Une position contre le « colonialisme de peuplement »
Esther Haluk, une militante des droits démocratiques de Papouasie occidentale qui faisait partie des personnes arrêtées lors d'un Balayage militaire de mai 2022, regarde l’avenir avec crainte. Le conflit, elle a souligné dans un discours, « il ne s'agit pas de télévision couleur ou d'Internet 3G, mais de dignité indigène et de lutte contre le militarisme ».
« Il s’agit d’une véritable forme de colonialisme de peuplement, une forme de colonisation qui vise à remplacer les peuples autochtones de la zone colonisée par des colons issus de la société coloniale », a-t-elle ajouté. « Dans ce type de colonialisme, les peuples autochtones sont non seulement menacés de perdre leur territoire, mais aussi leur mode de vie et leur identité qui leur ont été transmis de génération en génération. »
La situation dans les hauts plateaux ressemble à celle qui dure depuis des décennies le long de la frontière entre la Papouasie occidentale et la Papouasie-Nouvelle-Guinée. Le long de Fly River, dans un no man's land politique et socio-économique, des générations entières ont été sacrifiées en raison du manque d'écoles, de soins de santé appropriés et d'opportunités d'emploi durables à long terme. Les autorités de PNG étaient – et restent – peu intéressées à faciliter les services sociaux pour les réfugiés, et encore moins à être les porte-parole d’une réintégration juste et sûre des personnes déplacées dans la société de Papouasie occidentale. Il en va de même pour la communauté mondiale.
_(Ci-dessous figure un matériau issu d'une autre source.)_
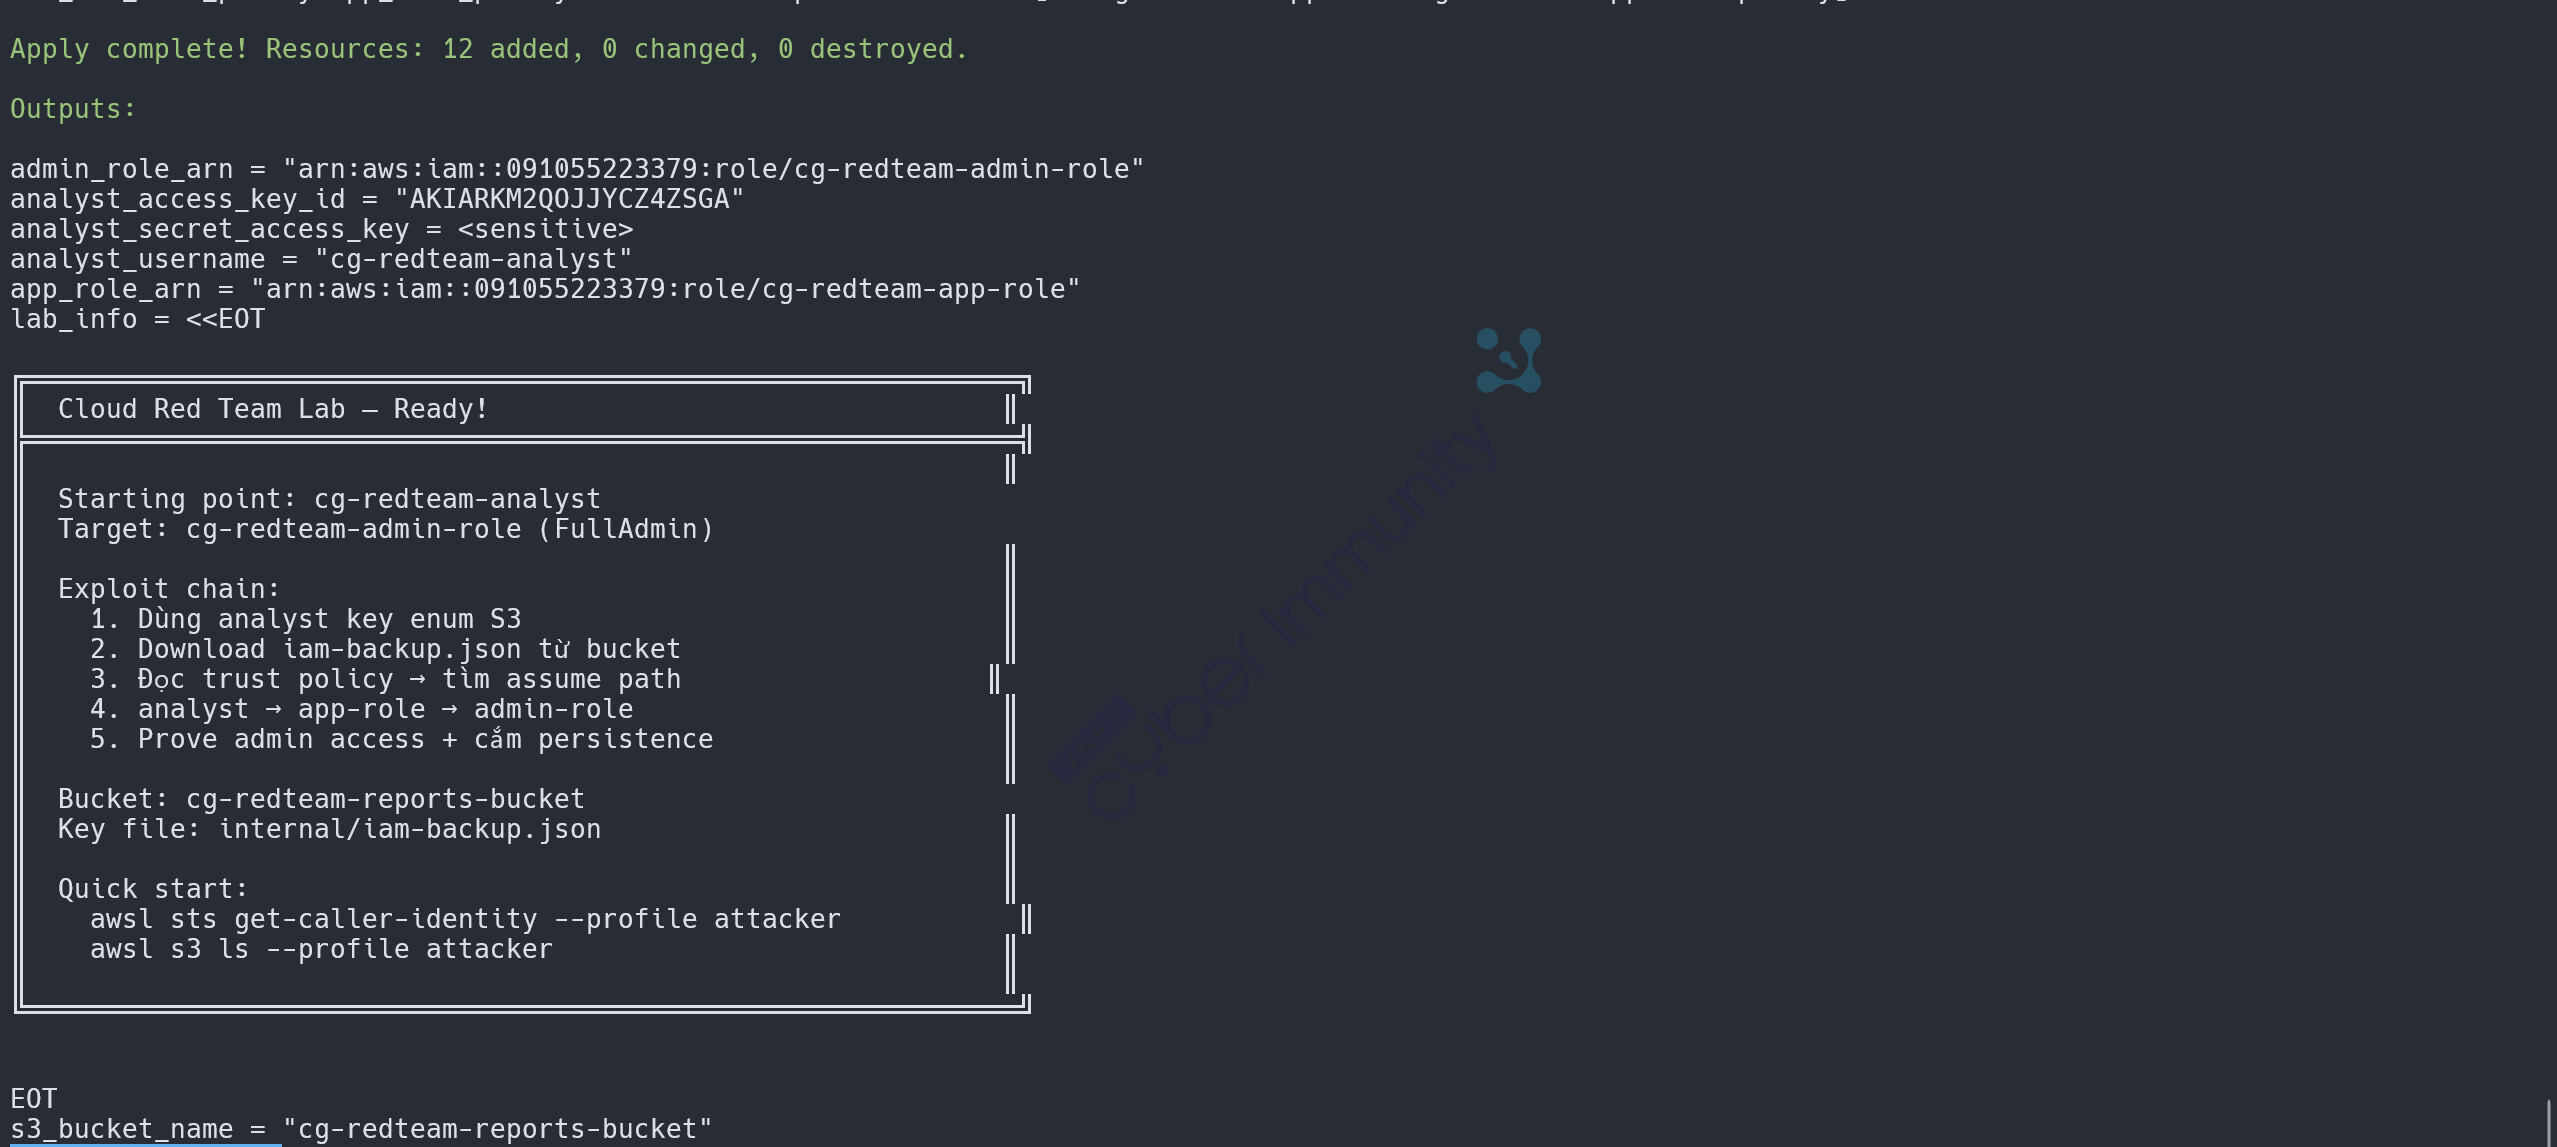Image resolution: width=2557 pixels, height=1147 pixels.
Task: Click the 'Apply complete!' status line
Action: click(x=488, y=49)
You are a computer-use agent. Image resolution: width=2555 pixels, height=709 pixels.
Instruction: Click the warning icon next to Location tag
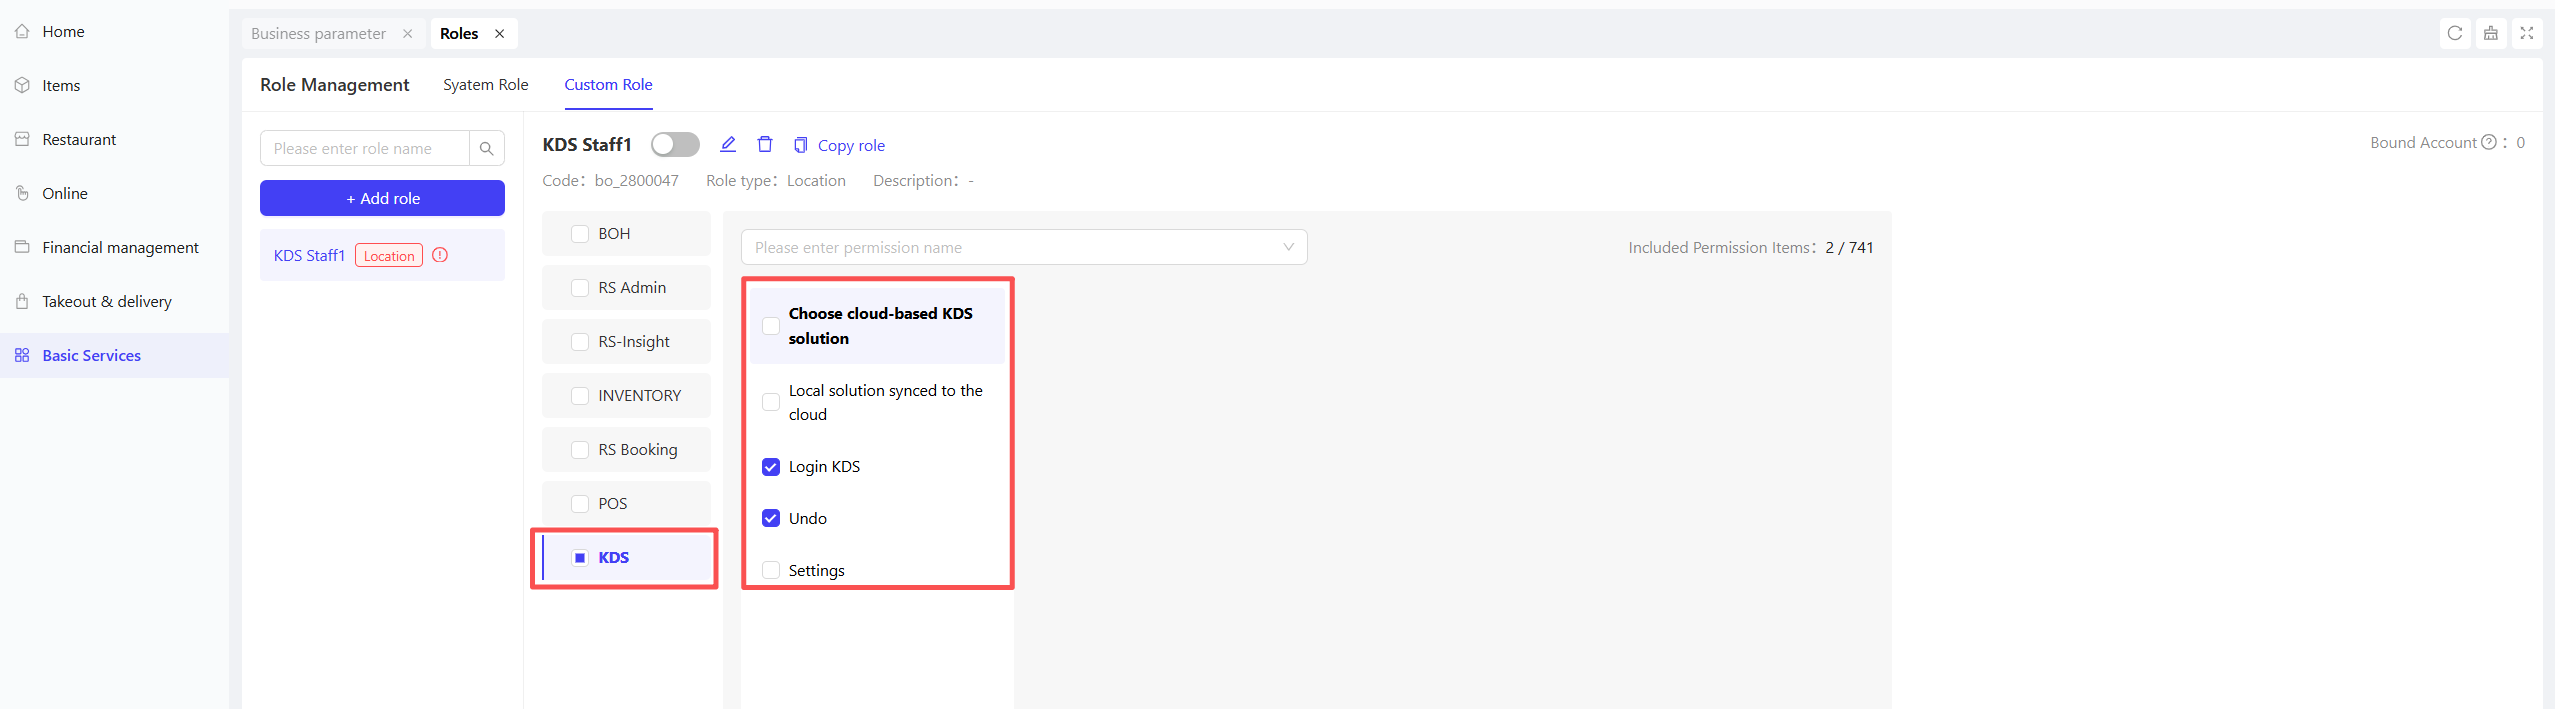440,255
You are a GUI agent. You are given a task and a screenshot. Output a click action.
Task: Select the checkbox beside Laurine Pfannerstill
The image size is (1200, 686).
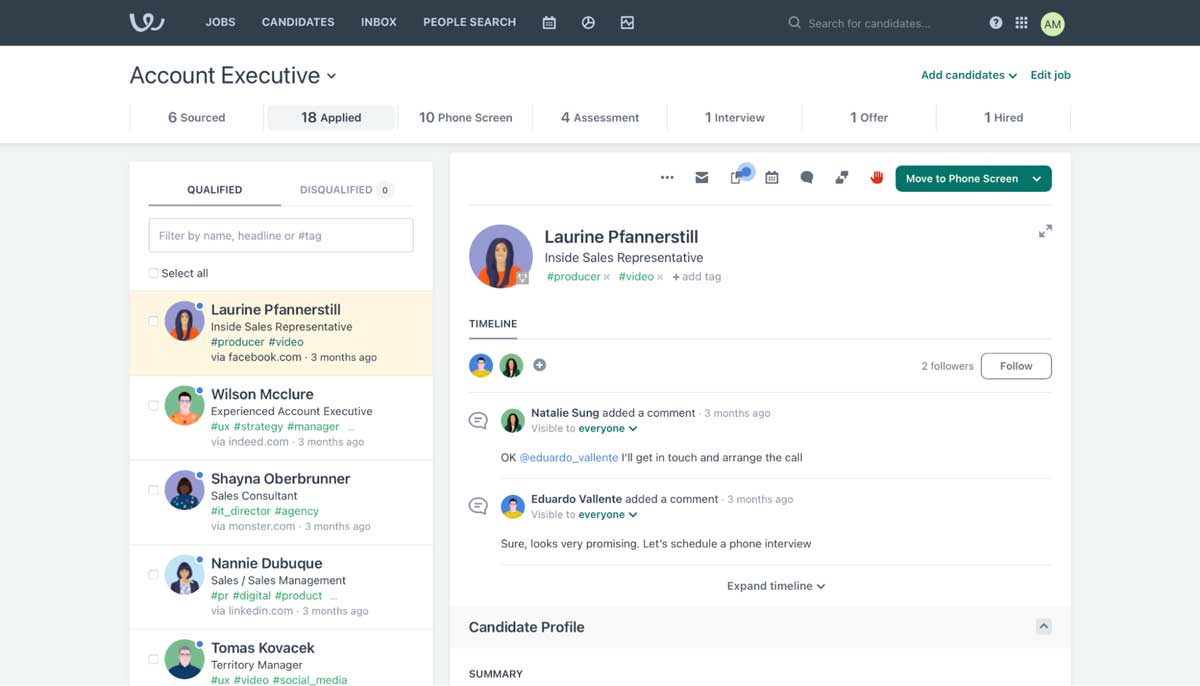pos(152,320)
« Ils tuent l’avenir en déplaçant les jeunes », me dit une source. « C'est un génocide lent qui va s'accélérer avec le temps. »
La naissance d’une « génération perdue » dans les hauts plateaux, laissée aux soins des églises locales tandis que l’Indonésie continue la porte fermée pour que les journalistes indépendants et de l'ONU documentent les conditions à court et à long terme des personnes déplacées, se déroule dans un monde occupé par l'Ukraine et Gaza. Pire encore, les fuites de listes d’informations personnelles et de numéros de téléphone de journalistes locaux indépendants et de militants des droits de l’homme soulignent l’empressement à harceler quiconque tente de documenter la réalité en Papouasie occidentale avec des appels et des messages menaçants.
« La population de Papouasie occidentale est constamment frappée par les forces des armes coloniales indonésiennes », me dit une source. « Mais nous ne reculerons jamais, nous n’avons d’autre choix que de continuer à lutter pour notre droit à la vie. »
* Remarque sur les sources : toutes les sources sont anonymes pour des raisons de sécurité. Afin de minimiser le risque d'exposition, leur expertise individuelle, leur domicile géographique et leurs titres de poste ne sont pas présentés, mais ils incluent des défenseurs des droits de l'homme, des militants environnementaux et des politiciens.